* _THE TASK_: Find each row containing the word "Where" and copy those rows out in full.

Pixel coordinate grounding data

::::::

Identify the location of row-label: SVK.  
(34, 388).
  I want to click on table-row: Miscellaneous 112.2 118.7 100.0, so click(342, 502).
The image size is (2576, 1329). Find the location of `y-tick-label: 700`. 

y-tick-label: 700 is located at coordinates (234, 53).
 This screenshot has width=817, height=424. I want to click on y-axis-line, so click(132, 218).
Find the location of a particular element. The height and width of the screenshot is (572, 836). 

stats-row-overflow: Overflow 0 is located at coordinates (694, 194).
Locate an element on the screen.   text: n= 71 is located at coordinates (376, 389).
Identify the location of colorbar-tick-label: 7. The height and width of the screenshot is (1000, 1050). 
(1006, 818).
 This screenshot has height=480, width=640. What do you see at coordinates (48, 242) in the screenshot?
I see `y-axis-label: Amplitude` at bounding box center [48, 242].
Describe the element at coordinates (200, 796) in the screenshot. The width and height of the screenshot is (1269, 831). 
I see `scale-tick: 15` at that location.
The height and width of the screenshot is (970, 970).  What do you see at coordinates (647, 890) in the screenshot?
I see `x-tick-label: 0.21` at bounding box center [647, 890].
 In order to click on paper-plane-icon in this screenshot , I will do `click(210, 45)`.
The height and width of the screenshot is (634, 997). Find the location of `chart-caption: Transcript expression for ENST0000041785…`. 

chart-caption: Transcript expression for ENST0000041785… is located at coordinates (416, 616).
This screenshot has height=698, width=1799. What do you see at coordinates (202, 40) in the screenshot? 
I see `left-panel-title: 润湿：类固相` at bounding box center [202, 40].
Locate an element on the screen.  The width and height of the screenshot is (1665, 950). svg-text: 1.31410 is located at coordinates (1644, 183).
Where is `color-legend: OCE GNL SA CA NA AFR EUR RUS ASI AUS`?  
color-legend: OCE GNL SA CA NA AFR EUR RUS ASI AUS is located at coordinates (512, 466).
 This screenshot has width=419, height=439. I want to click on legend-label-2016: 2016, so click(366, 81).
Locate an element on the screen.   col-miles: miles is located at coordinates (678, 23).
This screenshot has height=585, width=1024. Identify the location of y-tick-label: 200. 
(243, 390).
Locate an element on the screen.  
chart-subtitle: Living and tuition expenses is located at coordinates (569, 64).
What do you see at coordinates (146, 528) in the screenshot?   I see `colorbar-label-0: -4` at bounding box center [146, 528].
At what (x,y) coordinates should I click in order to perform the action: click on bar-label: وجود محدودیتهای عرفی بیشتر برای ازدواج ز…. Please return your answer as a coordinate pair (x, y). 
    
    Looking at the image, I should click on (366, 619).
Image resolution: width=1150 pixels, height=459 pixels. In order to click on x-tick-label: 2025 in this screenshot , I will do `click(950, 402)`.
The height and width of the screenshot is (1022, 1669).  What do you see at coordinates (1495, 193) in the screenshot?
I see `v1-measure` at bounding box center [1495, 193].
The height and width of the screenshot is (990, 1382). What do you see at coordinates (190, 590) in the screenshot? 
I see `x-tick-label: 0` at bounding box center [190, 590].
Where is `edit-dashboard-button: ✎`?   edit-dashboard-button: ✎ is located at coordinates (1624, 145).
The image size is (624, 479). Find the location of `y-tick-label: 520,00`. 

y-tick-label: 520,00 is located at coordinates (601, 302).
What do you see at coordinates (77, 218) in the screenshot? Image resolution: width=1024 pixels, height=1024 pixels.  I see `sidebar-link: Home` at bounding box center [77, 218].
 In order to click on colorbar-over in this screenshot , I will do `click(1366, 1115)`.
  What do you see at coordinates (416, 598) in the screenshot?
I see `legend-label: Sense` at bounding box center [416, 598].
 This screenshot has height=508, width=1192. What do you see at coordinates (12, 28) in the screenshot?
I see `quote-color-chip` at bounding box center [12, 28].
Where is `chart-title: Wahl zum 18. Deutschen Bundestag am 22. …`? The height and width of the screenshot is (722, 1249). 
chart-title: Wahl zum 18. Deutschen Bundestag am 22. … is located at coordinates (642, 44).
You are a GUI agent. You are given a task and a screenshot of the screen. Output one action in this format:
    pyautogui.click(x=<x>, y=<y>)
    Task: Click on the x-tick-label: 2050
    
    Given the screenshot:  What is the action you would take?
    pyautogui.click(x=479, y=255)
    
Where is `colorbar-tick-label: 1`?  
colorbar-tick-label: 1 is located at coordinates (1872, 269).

::::::

* _RESULT OF THIS EXERCISE_:
Where is `color-legend: OCE GNL SA CA NA AFR EUR RUS ASI AUS`?  
Where is `edit-dashboard-button: ✎`?   edit-dashboard-button: ✎ is located at coordinates (1624, 145).
Where is `chart-title: Wahl zum 18. Deutschen Bundestag am 22. …`? The height and width of the screenshot is (722, 1249). 
Where is `colorbar-tick-label: 1`?  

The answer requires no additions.